Die wahren Gotteslästerer

Pussy_RiotSollte Gott in Sachsen-Anhalt Anstoß nehmen? Friedrich Schorlemmer jedenfalls tut es mit Verve. Und mit robustem Geschütz: Gotteslästerung! Dass von der Stadt Wittenberg ausgerechnet die russische Punkband Pussy Riot für den Lutherpreis »Das unerschrockene Wort« vorgeschlagen wurde, die ihre Kritik an der unheiligen Allianz aus Kirche und Politik in Putins Reich gerade mit reichlich Gefängnis büßt, geht dem mit einem Luther-Temperament gesegneten Schorlemmer zu weit. Ihre recht unbürgerlich derben Worte sind für ihn Gotteslästerung.

Da steht ein großes Wort im Raum. Es kommt gerade öfter. Von Muslimen genauso wie von Katholiken, es geht um Mohammed-, Papst- und Jesuskarikaturen. In dieser Reihenfolge.

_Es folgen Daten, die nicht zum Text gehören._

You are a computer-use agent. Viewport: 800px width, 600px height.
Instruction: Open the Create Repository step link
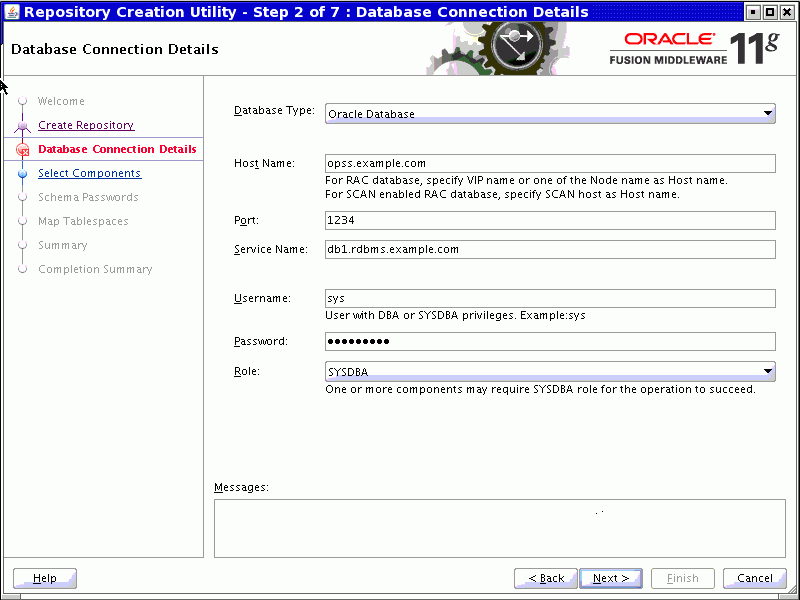click(x=86, y=125)
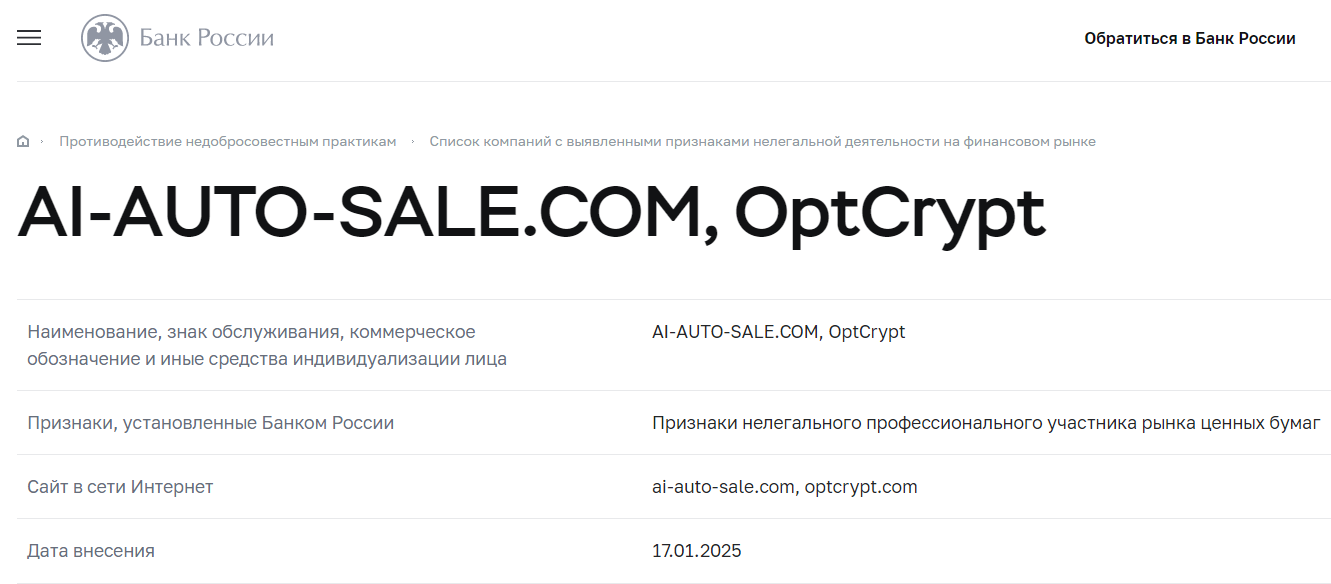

Die Sache ist natürlich ernst. Gerade deshalb sollte man ein wenig genauer hinsehen. Im zweiten Gebot steht nämlich wörtlich: »Du sollst den Namen des Herrn, deines Gottes, nicht missbrauchen.«

Haben das die russischen Punk-Musikerinnen denn getan? Ihr kurzes Lied in der Moskauer Christ-Erlöser-Kathedrale ist mit Zorn getränkt darüber, wie willfährig die russisch-orthodoxe Kirche ihr goldenes Mäntelchen um Putins Regime legt. Taktvoll ist Zorn nie. »Der Patriarch glaubt an Putin«, riefen sie. »Besser sollte er, der Hund, an Gott glauben.« Zu krass, zu respektlos?

Bei den Propheten des Alten Testa­ments lässt sich noch Derberes über religiöse und politische Führer lesen. Hier wie dort geht es um die Vergötzung von Macht, von menschlichen Wünschen. Mit anderen Worten: um den Missbrauch des Namens Gottes. Es geht den Musikerinnen, fromm gesprochen, um Umkehr. Die wahren Gotteslästerer sind andere. Auch die Propheten mussten diese Wahrheit teuer bezahlen.